(Material provided)

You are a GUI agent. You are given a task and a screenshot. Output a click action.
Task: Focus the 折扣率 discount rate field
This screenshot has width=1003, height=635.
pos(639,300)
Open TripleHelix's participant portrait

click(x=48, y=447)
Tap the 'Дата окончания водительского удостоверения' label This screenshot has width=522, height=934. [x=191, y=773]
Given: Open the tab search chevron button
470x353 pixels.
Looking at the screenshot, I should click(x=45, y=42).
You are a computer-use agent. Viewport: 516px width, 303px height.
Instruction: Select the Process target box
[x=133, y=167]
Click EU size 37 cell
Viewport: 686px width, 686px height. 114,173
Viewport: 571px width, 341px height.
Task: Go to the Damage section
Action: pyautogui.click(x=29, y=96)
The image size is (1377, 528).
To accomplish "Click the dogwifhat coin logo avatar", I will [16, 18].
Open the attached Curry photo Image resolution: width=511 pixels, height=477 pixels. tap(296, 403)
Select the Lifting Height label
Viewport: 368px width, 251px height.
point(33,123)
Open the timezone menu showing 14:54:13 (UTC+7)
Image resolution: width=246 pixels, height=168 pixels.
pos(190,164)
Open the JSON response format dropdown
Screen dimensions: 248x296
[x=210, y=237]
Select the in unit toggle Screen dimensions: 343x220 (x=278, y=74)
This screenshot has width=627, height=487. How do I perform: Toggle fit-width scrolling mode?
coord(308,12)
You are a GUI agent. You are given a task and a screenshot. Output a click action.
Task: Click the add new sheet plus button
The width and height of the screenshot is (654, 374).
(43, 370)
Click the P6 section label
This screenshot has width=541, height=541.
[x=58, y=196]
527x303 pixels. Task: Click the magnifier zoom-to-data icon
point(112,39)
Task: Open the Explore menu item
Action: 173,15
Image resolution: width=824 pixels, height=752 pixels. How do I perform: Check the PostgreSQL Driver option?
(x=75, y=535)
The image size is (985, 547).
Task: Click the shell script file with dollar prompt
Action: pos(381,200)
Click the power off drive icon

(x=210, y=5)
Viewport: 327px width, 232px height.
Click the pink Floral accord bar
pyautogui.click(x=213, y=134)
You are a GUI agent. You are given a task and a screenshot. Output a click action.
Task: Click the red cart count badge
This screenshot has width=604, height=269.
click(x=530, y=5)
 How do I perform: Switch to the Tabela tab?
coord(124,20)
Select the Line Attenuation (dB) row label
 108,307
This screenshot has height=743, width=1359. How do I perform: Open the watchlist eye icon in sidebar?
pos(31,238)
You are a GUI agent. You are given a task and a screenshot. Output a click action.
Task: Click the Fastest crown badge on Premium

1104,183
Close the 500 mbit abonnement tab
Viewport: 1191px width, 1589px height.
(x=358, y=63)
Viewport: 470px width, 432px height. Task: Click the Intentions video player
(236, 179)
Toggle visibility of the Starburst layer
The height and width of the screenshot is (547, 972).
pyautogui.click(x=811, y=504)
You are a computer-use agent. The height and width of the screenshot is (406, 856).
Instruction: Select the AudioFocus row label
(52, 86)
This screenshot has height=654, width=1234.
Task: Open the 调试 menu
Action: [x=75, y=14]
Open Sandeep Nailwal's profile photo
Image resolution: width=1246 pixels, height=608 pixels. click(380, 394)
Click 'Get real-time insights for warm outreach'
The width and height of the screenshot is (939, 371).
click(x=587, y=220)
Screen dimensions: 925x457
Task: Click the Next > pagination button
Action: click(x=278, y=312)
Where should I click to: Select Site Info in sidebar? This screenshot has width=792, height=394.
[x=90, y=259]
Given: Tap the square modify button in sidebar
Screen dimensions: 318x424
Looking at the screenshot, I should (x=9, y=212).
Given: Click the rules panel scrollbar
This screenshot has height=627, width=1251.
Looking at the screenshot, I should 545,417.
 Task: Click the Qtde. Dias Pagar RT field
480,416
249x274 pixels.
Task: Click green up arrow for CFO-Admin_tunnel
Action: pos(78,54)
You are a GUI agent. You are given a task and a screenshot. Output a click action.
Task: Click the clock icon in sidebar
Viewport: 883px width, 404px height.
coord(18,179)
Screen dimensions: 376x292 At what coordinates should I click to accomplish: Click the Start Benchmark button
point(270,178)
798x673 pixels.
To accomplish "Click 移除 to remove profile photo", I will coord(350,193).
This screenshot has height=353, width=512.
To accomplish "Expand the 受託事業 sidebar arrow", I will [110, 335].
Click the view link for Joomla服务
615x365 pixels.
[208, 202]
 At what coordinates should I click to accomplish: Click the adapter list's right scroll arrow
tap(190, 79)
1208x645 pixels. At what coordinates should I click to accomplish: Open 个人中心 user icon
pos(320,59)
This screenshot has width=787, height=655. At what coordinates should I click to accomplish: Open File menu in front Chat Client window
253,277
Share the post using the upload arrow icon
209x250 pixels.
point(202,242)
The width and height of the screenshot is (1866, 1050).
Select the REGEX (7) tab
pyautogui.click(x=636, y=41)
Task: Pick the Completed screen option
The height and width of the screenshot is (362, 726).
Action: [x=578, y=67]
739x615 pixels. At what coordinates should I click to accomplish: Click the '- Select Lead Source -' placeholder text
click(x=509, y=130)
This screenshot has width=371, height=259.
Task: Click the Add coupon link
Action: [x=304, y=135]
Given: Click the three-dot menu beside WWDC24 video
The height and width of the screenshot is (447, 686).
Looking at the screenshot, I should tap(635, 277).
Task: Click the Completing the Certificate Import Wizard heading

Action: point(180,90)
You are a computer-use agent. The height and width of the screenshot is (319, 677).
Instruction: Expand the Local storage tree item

(End Material provided)

**Exercise details:** Search the preceding listing for "Expand", then copy every line that holds it.

**Solution to the exercise:**
To accomplish "Expand the 受託事業 sidebar arrow", I will [110, 335].
Instruction: Expand the Local storage tree item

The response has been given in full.